Le caractère abusif de la clause devant s'apprécier au jour du contrat, le premier juge a relevé à tort que pour apprécier le caractère raisonnable du délai de huit jours, il convenait de tenir compte des conditions dans lesquelles le contrat a été exécuté, et notamment du plan de remboursement amiable dont avait bénéficié Madame [K] pour régulariser des incidents de paiement antérieurs à la déchéance du terme.
Il y a lieu en conséquence d'infirmer sur ce point le jugement dont appel et de déclarer non écrite la clause abusive constituée par l'article XI des conditions générales des prêts régissant les engagements des parties.

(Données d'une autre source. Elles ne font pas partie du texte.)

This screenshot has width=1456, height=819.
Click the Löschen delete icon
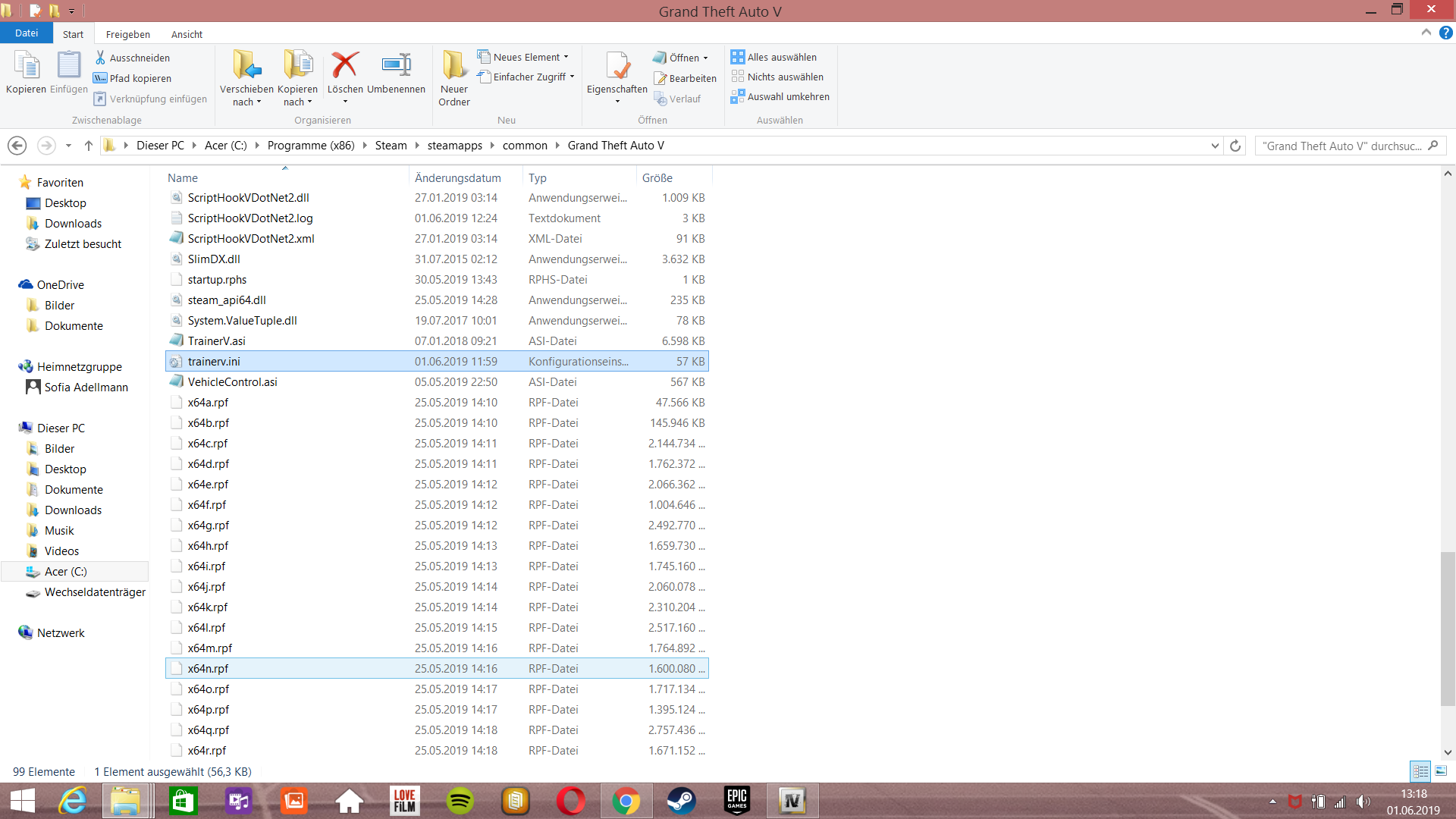(345, 66)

Sur les caractères liquide et exigible de la créance et la validité du commandement :
Aux termes de l'article L 311-2 du code de procédure civile d'exécution, tout créancier muni d'un titre exécutoire constatant une créance liquide et exigible peut procéder à une saisie immobilière.
Selon les dispositions de l'article R 321-3 dernier alinéa, la nullité du commandement n'est pas encourue au motif que les sommes réclamées sont supérieures à celles dues au créancier.
Du fait du caractère non écrit de la clause prévoyant la déchéance du terme, la société CREDIT IMMOBILIER DE FRANCE DÉVELOPPEMENT ne dispose pas d'une créance exigible au titre du capital restant dû des prêts, ni de l'indemnité d'exigibilité de 7% mais seulement au titre des échéances impayées.
Elle n'est fondée à procéder au recouvrement forcé que des seules échéances impayées du prêt N° 100000100078564 telles qu'elles ressortent de la mise en demeure du 16 juin 2022, et des intérêts de retard.
La saisie immobilière était donc justifiée et sera validée à hauteur de la somme de 5.050,16 € avec intérêts au taux du prêt soit 5,20 % à compter du 17 juin 2022, somme de laquelle il convient de déduire les versements effectués à hauteur de 2.017,08 €, soit un total de 3.033,08 €.
Le jugement sera infirmé en ce sens.
Sur les dépens et l'article 700 du Code de procédure civile :
La société CREDIT IMMOBILIER DE FRANCE DÉVELOPPEMENT, qui succombe, sera condamnée aux entiers dépens d'appel.
En raison de l'équité, il n'y a pas lieu à application de l'article 700 du code de procédure civile.
PAR CES MOTIFS :
La Cour,
Infirme la décision en ce qu'elle a débouté Madame [G] [K] de sa 'n de non-recevoir et de sa contestation relative à la déchéance du terme, fixé la créance de la société CRÉDIT IMMOBILIER DE FRANCE DÉVELOPPEMENT venant aux droits du CRÉDIT IMMOBILIER DE FRANCE MÉDITERRANÉE, à la somme totale de 117404,77 euros, selon décompte dans le commandement de payer,
Statuant à nouveau,
Dit que la clause de l'article XI des conditions générales des prêts conclus le 15 mai 2010 régissant les engagements des parties, selon laquelle'ces contrats sont résiliés de plein droit et les sommes prêtées deviennent immédiatement exigibles, huit jours après une simple mise en demeure adressée à l'emprunteur par lettre recommandée avec avis de réception ou par acte extrajudiciaire, mentionnant l'intention du prêteur de se prévaloir de la clause de résiliation' est abusive et dit qu'elle est réputée non-écrite,
Valide le commandement de payer valant saisie immobilière en date du 13 décembre 2022 à hauteur de la somme de 3.033,08 € outre intérêts au taux conventionnel de 5,20 % à compter du 17 juin 2022 sur la somme de 5.050,16 € jusqu'à parfait paiement,
Dit que SA Crédit Immobilier de France Développement poursuit la procédure de saisie immobilière pour cette créance,
Confirme le surplus des dispositions non contraires de la décision dont la Cour est saisie,
Y ajoutant,
Renvoie l'affaire devant le juge de l'exécution du tribunal judiciaire de Montpellier aux fins de poursuite de la procédure de saisie immobilière dans les conditions qu'il a déterminées tenant la suspension de la procédure ;
Condamne la société CREDIT IMMOBILIER DE FRANCE DÉVELOPPEMENT aux dépens d'appel,
Déboute les parties de leur demandes fondées sur les dispositions de l'article 700 du Code de procédure civile.